*Compito richiesto 1*: Traduci in inglese questa frase del testo su san Nicola: "Per cui non resta altro che accontentarsi del dato dello spostamento di Nicola da Patara a Mira."
*Compito richiesto 2*: Nel testo su san Nicola, intorno a quale anno viene collocata la sua elezione a vescovo?
*Compito richiesto 3*: Porta avanti il testo su san Nicola, riprendendo subito dopo l'ultima frase riportata.

---- Estratto della pagina

Vescovo di Mira per ispirazione divina
Non sappiamo in quale anno S. Nicola fosse eletto vescovo di Mira, tuttavia questa elezione fa pensare che intorno al 290 Nicola si trasferisse a Mira. Alcuni agiografi recenti, aiutandosi con i dati della vita del monaco Nicola, raccontano come fu ordinato diacono e sacerdote e come si partì per Mira ove arcivescovo era un suo zio. E’ stato rilevato anche il suo desiderio di andare in una città ove non fosse conosciuto, come invece lo era a Patara dopo che il padre delle tre fanciulle aveva svelato il segreto della dote alle sue figlie. Ma in un caso come nell'altro i conti non tornano. Nel primo infatti siamo del tutto fuori strada, nel secondo siamo di fronte ad una supposizione senza la minima prova. Per cui non resta altro che accontentarsi del dato dello spostamento di Nicola da Patara a Mira. Tenendo conto poi del tempo che ci volle ai Miresi per imparare a conoscerlo e ad apprezzarlo possiamo immaginare tale spostamento avvenuto tra il 290 e il 295 e l'elezione episcopale intorno al 305, forse durante la persecuzione di Diocleziano.
Prima di fare altre riflessioni è opportuno riportare il racconto di Michele Archimandrita, che nella sostanza è ripetuto dagli agiografi posteriori:
Dopo che colui che era stato vescovo della chiesa di Mira, ritirandosi dalle preoccupazioni terrene, emigrò al Signore ed ottenne il giusto premio delle sue fatiche, tra i vescovi delle città vicine nacque una certa emulazione divinamente immessa. Lo stesso avveniva nell'ambito del clero fra i più degni di quella chiesa, per cercare un uomo degno agli occhi di Dio, che potesse succedere al defunto sulla cattedra e che in tutte le sue azioni non fosse inferiore a lui in santità. Uno di questi, divinamente ispirato, suggerì che dai vescovi dei dintorni si elevasse una preghiera, come del resto richiedeva la disciplina ecclesiastica. Il Signore, che soddisfa la volontà di coloro che lo temono e ascolta le loro suppliche, rivelò ad uno di loro chi fosse meravigliosamente destinato ad ottenere quell'episcopato. A costui così disse: «Recati con altri alla casa di Dio di notte; appostati nell'atrio e il primo che entrerà prendilo e fallo ordinare vescovo. Il suo nome è Nicola».

--------
---- Contenuto del dataset

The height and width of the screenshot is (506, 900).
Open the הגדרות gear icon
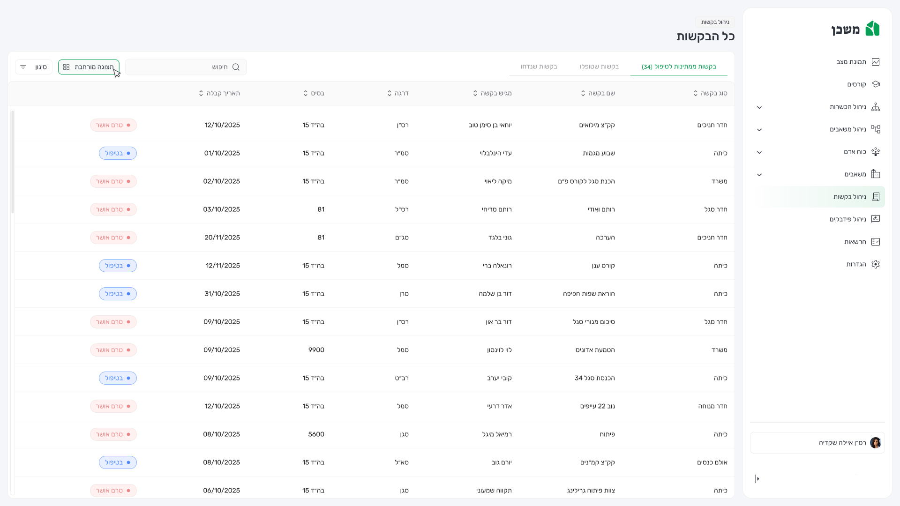(x=875, y=264)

--------

*Risultato 1*: So there is nothing left but to settle for the fact of Nicholas's move from Patara to Mira.

*Risultato 2*: Intorno al 305, forse durante la persecuzione di Diocleziano.

*Risultato 3*:
Colui che da Dio aveva udito quella mirabile voce andò a comunicarla agli altri vescovi e al popolo che si trovavano all’interno della chiesa ad innalzare continue preghiere a Dio. Quindi, obbedendo all'annuncio divino si andò a mettere presso l'uscita. Alle prime ore del mattino il grande Nicola venne mandato da Dio e fu il primo a varcare la soglia della chiesa. Prendendolo il vescovo gli chiese: «Figlio, come ti chiami?». Ed egli con voce semplice e mite rispose: «Signore, io sono il peccatore Nicola, servo di vostra eccellenza». Udito ciò e confuso per l'umiltà di quell'uomo giusto, il vescovo disse: «Figlio, vieni con me, devo spiegarti una cosa». E lo presentò agli altri vescovi coi quali aveva innalzato preghiere a Dio. Quelli, avendo fissato attentamente il santo uomo, glorificando l’onnipotente Iddio, lo condussero al centro della chiesa. Rivolgendosi alla folla di fedeli ivi convenuta e indicando l'uomo eletto da Dio, dissero: «Questi, o figli e fratelli, è colui che il Signore ha previsto e predestinato a ricoprire l'ufficio di vescovo in presenza di tutti noi e della vostra santissima chiesa».
Essendosi riuniti i cittadini della metropoli di Mira ed avendo ascoltato e creduto a quanto era stato detto dai vescovi amati da Dio, accolsero con gioia quanto riguardava il santo, anzi vi apportarono pure la loro testimonianza.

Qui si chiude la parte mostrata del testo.